San Luis está al rojo vivo. Lo que parecía ser una simple suspensión de actividades en el Autódromo «Rosendo Hernández» se ha transformado en un escándalo de proporciones, con denuncias de despilfarro, sospechas de privatización y la furia de los pilotos. El gobierno provincial está en la mira por una decisión que ha desatado un terremoto político y deportivo.
ASFALTO LEVANTADO: EL DESASTRE QUE COLMÓ LA PACIENCIA
La gota que rebalsó el vaso llegó con el Rally. A pesar de las promesas de un circuito renovado, la realidad fue un bochorno: el asfalto se levantó en plena competencia, generando denuncias de los corredores y un enojo generalizado. Los actores del Turismo Carretera (TC) han calificado la repavimentación como «vergonzosa», demostrando que los millones invertidos en la obra se convirtieron en polvo.
Frente a la lluvia de críticas y la evidencia de una mala gestión, la respuesta de la Secretaría de Deportes de San Luis fue aún más polémica: clausurar el Autódromo por dos meses. Una decisión drástica que, en lugar de calmar las aguas, ha intensificado el descontento popular.

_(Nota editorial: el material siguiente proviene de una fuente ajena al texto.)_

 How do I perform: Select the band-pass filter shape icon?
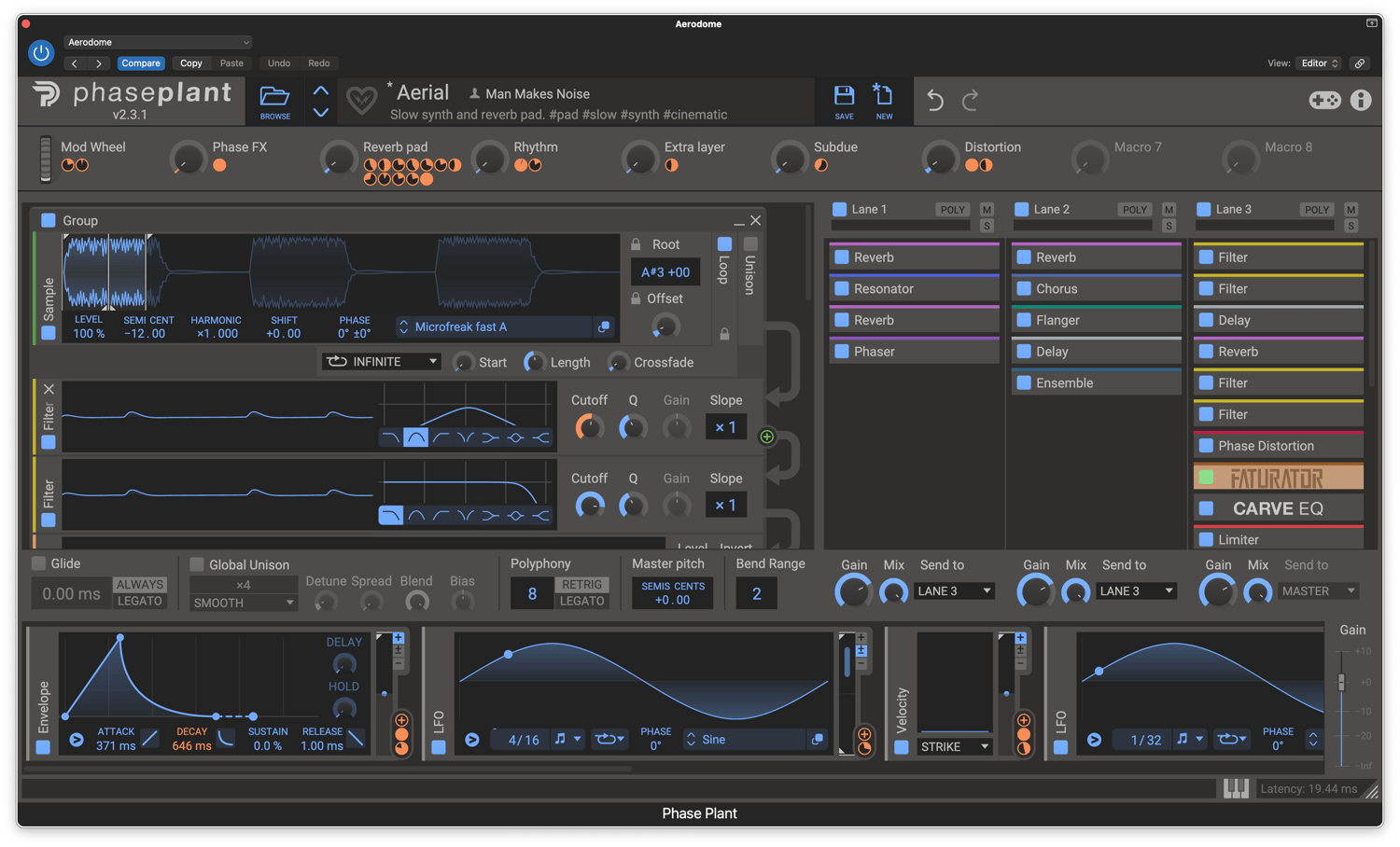415,437
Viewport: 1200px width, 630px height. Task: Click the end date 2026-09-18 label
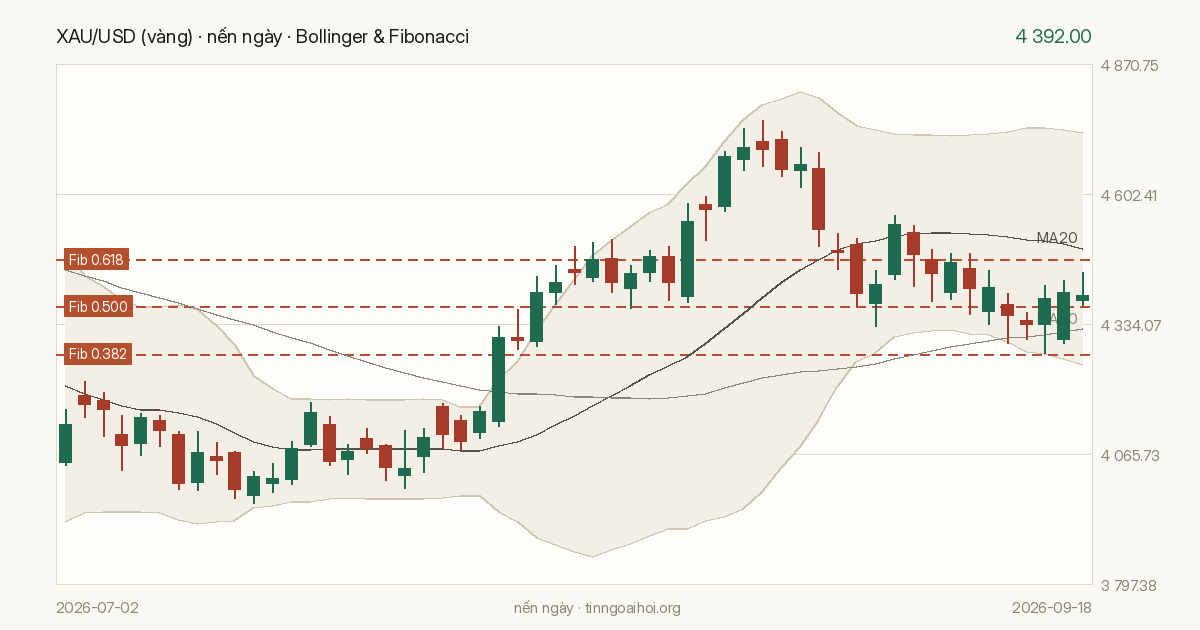click(1051, 608)
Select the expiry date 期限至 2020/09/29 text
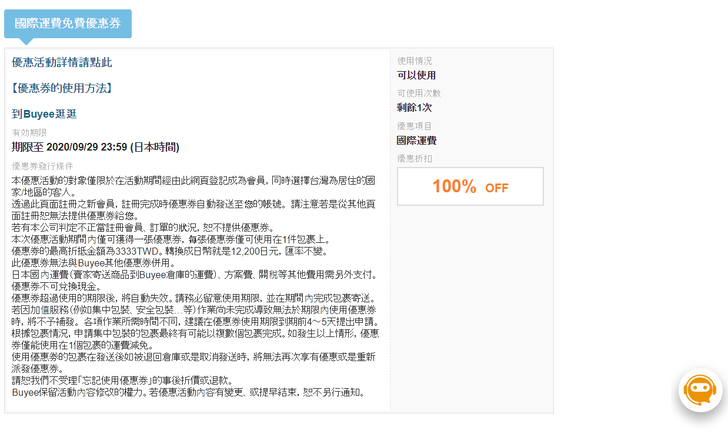Viewport: 728px width, 434px height. click(95, 147)

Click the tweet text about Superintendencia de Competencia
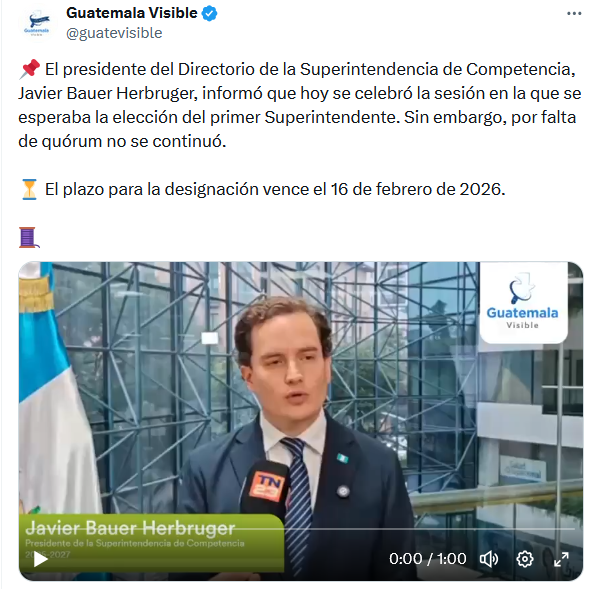click(299, 105)
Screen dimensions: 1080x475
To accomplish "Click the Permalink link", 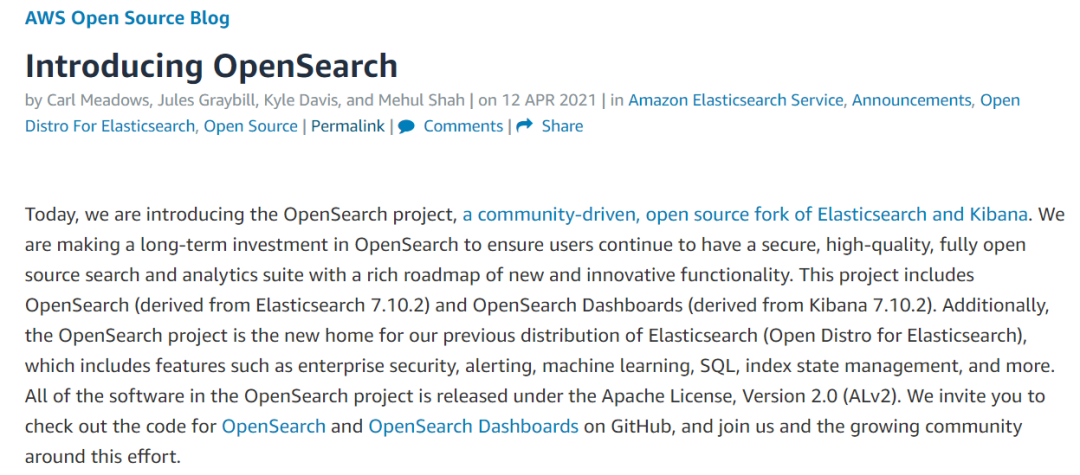I will [347, 126].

Pero el problema no termina en la pista. Un video que se volvió viral en redes sociales apunta directamente al corazón del gobierno provincial. La denuncia, con nombre y apellido, acusa a las autoridades de usar la suspensión del circuito como una maniobra para beneficiar a una empresa privada, la cual estaría vinculada directamente con un familiar de un alto funcionario provincial. ¿El objetivo? Entregar la explotación del «Rosendo Hernández» a la empresa Fénix S.A.C.I.F., en lo que sería un acto de privatización encubierta y un claro conflicto de intereses.
El enojo es tan grande que la comunidad del automovilismo no se queda de brazos cruzados. El reconocido periodista especializado, Jorge Adorno, subió un video a su página de Facebook en el que expresaba su indignación por la suspensión. El material se ha viralizado, cosechando un enorme apoyo de sus seguidores y convirtiéndose en un grito de protesta contra la gestión oficial.
Pilotos, periodistas y aficionados coinciden: la situación del Autódromo es el reflejo de una gestión que le da la espalda al deporte y a la gente, para favorecer oscuros intereses privados.